(C) 2002 Giorgio Brajnik.
Presented at CHI2002 workshop
Automatically evaluating usability of Web Sites
Minneapolis (MN), April 2002, www.acm.org/sigchi/chi2002.

Quality Models based on Automatic Webtesting

Giorgio Brajnik

Dipartimento di Matematica e Informatica
Università di Udine, Italy

The quality problem of web sites

There are many books and other published material that present a wealth of information on what to do, and what to avoid, when designing, developing or maintaining a web site; a valuable instance is [Lynch and Horton, 1999]. For example, they discuss typography on the web, dealing with issues like alignment, capitalization, typefaces, etc. Although extremely educational and useful, this written knowledge is not sufficient. In order to improve the quality of a live site, a webmaster has to study this material and has to decide which principles to apply, how to apply them, and when.
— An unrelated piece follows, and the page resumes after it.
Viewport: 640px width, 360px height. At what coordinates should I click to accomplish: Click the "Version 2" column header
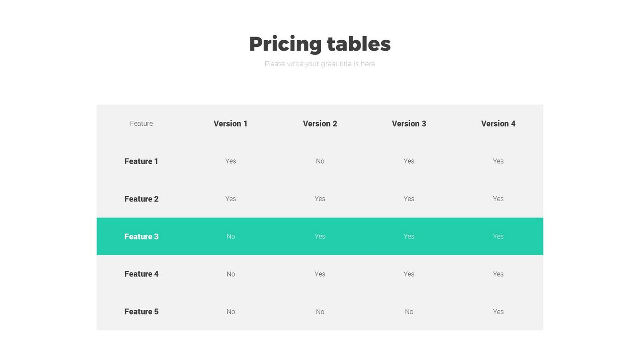[x=320, y=124]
A crucial decision is which principles to apply, as different situations and contexts call for different choices. In order to determine which principles are relevant to a specific situation a webmaster has to (i) detect failures of the site, (ii) diagnose them and identify their causes, (iii) prioritize them in terms of importance, (iv) determine how to repair them, and (v) estimate benefits and costs of these changes.

Consider how often such activities take place. Web technologies change at an extremely rapid pace, and websites follow the pace. Driven by market pressure websites contents have to be updated very frequently, and redesigns of a website (its contents, information architecture and look and feel) occur very often. Nevertheless a constant, or an improved quality level is required to generate and maintain user trust and motivation to use the site.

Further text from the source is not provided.